* Task prompt *
Below are some entries. Copy each line that holds the string "Expand".
+++
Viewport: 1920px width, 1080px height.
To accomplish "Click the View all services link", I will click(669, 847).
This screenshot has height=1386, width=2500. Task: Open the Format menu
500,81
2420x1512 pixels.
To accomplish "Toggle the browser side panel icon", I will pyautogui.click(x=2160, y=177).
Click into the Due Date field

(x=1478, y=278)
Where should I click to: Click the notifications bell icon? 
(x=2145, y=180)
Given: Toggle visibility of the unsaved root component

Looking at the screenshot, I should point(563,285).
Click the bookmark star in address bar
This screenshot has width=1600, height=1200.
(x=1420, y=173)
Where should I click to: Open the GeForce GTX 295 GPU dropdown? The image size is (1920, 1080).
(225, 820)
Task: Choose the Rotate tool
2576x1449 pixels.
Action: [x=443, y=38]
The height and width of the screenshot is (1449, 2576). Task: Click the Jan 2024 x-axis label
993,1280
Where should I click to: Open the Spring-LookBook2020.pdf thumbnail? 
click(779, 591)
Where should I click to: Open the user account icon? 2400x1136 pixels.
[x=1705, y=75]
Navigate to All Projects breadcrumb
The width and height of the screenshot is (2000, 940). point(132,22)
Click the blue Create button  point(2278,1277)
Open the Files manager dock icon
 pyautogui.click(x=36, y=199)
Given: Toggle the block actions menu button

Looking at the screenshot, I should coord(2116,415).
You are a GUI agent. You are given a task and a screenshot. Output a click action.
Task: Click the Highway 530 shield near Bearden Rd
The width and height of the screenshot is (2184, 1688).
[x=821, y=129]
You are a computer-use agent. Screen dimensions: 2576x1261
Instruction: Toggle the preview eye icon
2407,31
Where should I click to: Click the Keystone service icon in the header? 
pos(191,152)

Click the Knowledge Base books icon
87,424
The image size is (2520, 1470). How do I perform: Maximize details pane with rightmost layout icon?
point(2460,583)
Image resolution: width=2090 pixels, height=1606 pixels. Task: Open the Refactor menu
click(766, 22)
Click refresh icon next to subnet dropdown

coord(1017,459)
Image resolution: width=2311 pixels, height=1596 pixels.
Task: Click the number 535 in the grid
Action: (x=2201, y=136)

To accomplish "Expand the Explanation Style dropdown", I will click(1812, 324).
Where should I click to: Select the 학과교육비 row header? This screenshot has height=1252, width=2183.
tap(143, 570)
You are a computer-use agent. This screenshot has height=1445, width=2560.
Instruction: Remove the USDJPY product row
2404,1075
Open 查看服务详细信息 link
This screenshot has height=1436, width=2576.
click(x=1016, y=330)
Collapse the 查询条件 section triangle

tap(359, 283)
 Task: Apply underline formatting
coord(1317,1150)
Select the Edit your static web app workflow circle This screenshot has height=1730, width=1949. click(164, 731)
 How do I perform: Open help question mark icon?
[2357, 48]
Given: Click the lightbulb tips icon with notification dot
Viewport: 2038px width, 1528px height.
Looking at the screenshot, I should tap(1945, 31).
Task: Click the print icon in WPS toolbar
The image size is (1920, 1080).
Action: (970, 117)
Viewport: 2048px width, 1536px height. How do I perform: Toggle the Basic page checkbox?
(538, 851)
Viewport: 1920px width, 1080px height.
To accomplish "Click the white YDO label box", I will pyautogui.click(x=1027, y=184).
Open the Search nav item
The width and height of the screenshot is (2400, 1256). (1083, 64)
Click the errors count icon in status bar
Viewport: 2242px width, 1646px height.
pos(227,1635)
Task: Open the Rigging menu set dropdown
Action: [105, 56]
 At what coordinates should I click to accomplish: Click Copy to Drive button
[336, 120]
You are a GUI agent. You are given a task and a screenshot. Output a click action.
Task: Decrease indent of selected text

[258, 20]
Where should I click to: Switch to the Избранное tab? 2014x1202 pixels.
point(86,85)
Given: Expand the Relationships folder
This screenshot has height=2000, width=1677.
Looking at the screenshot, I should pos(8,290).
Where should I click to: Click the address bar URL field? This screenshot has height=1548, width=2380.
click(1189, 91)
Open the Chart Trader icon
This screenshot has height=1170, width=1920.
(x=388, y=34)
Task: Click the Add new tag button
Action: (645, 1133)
+++
* Expected answer *
To accomplish "Expand the Explanation Style dropdown", I will click(1812, 324).
Given: Expand the Relationships folder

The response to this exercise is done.